Il preoccupante declino demografico che stiamo vivendo è segno che soffriamo l’eclissi di questa luce. Infatti, la denatalità avrà effetti devastanti sul futuro: i bambini che nascono oggi, sempre meno, si ritroveranno ad essere come la punta di una piramide sociale rovesciata, portando su di loro il peso schiacciante delle generazioni precedenti. Incalzante, dunque, diventa la domanda: che mondo lasceremo ai figli, ma anche a quali figli lasceremo il mondo?

Il triste fenomeno dell’aborto è una delle cause di questa situazione, impedendo ogni anno a oltre centomila4 esseri umani di vedere la luce e di portare un prezioso contributo all’Italia. Non va, inoltre, dimenticato che la stessa prassi della fecondazione artificiale, mentre persegue il diritto del figlio ad ogni costo, comporta nella sua metodica una notevole dispersione di ovuli fecondati, cioè di esseri umani, che non nasceranno mai.

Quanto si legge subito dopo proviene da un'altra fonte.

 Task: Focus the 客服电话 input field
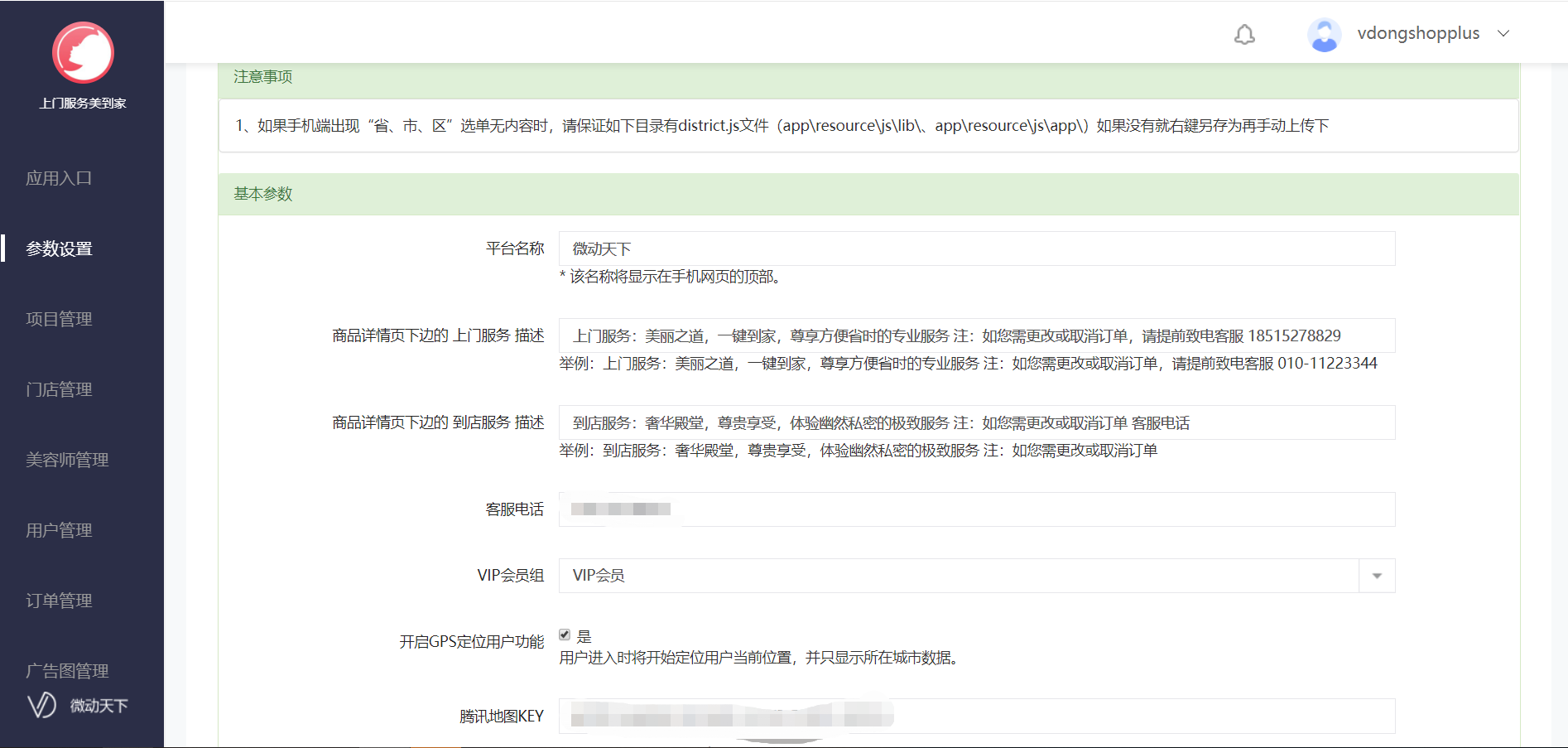tap(976, 509)
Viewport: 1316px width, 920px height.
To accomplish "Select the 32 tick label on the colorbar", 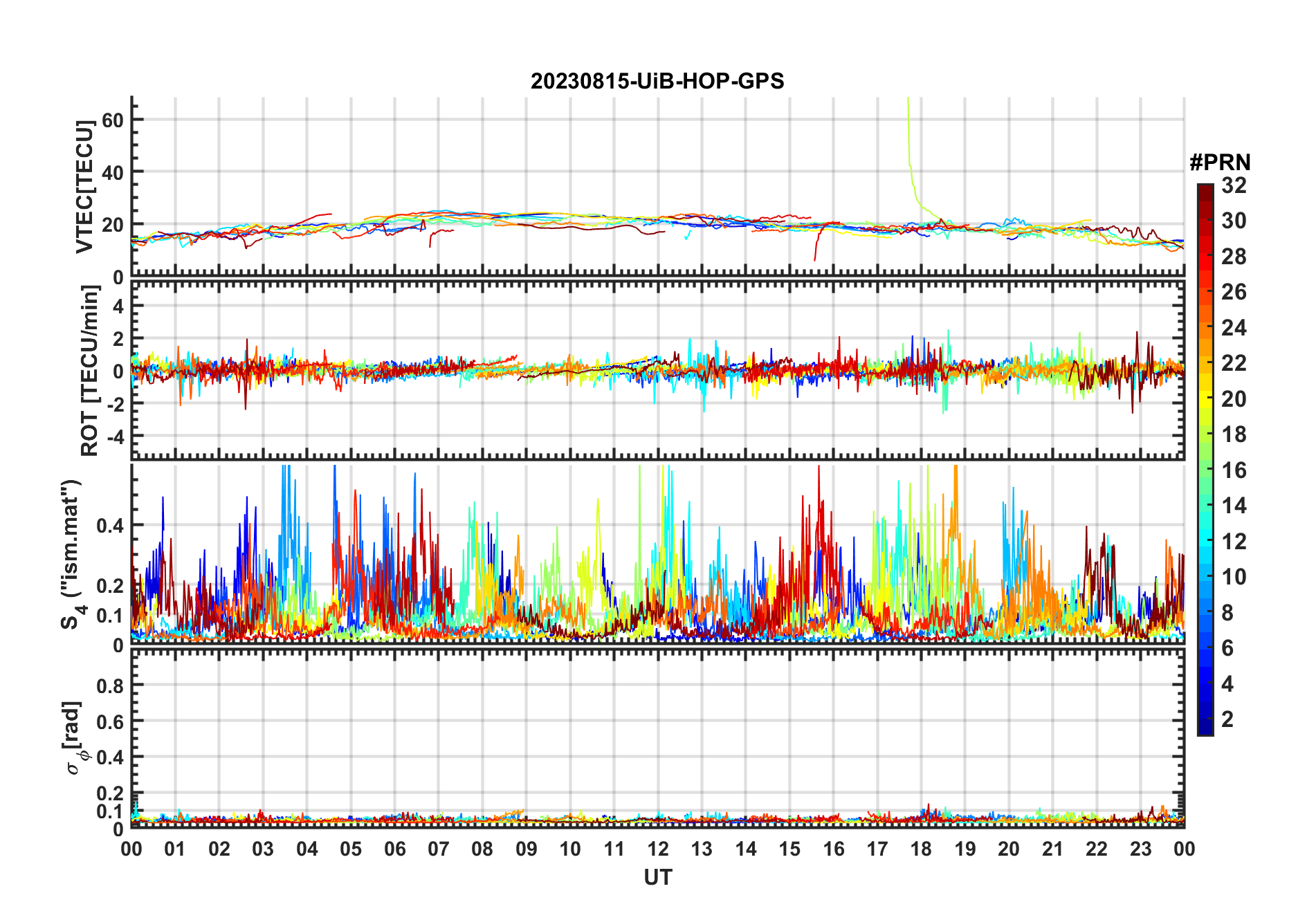I will click(1234, 185).
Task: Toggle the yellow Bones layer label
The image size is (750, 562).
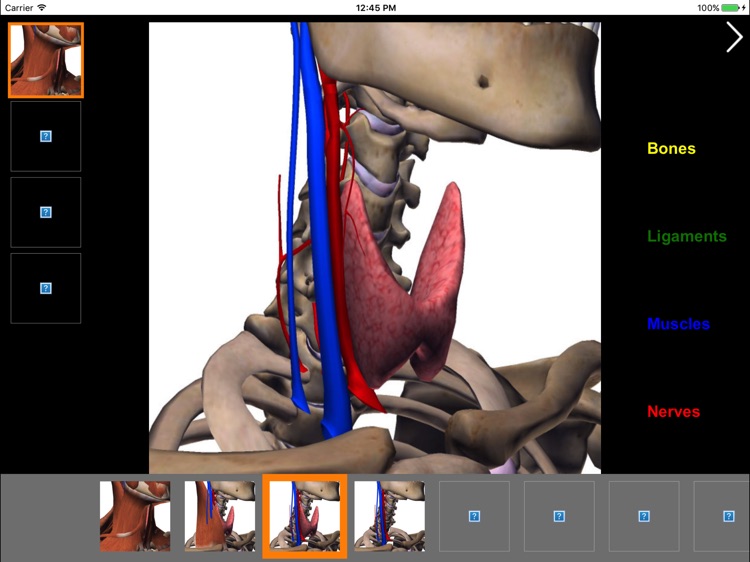Action: [x=671, y=149]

Il desiderio di avere un figlio è nobile e grande; è come un lievito che fa fermentare la nostra società, segnata dalla “cultura del benessere che ci anestetizza”5 e dalla crisi economica che pare non finire. Il nostro paese non può lasciarsi rubare la fecondità.

È un investimento necessario per il futuro assecondare questo desiderio che è vivo in tanti uomini e donne. Affinché questo desiderio non si trasformi in pretesa occorre aprire il cuore anche ai bambini già nati e in stato di abbandono. Si tratta di facilitare i percorsi di adozione e di affido che sono ancora oggi eccessivamente carichi di difficoltà per i costi, la burocrazia e, talvolta, non privi di amara solitudine. Spesso sono coniugi che soffrono la sterilità biologica e che si preparano a divenire la famiglia di chi non ha famiglia, sperimentando “quanto stretta è la porta e angusta la via che conduce alla vita” (Mt 7,14).

La solidarietà verso la vita – accanto a queste strade e alla lodevole opera di tante associazioni – può aprirsi anche a forme nuove e creative di generosità, come una famiglia che adotta una famiglia. Possono nascere percorsi di prossimità nei quali una mamma che aspetta un bambino può trovare una famiglia, o un gruppo di famiglie, che si fanno carico di lei e del nascituro, evitando così il rischio dell’aborto al quale, anche suo malgrado, è orientata.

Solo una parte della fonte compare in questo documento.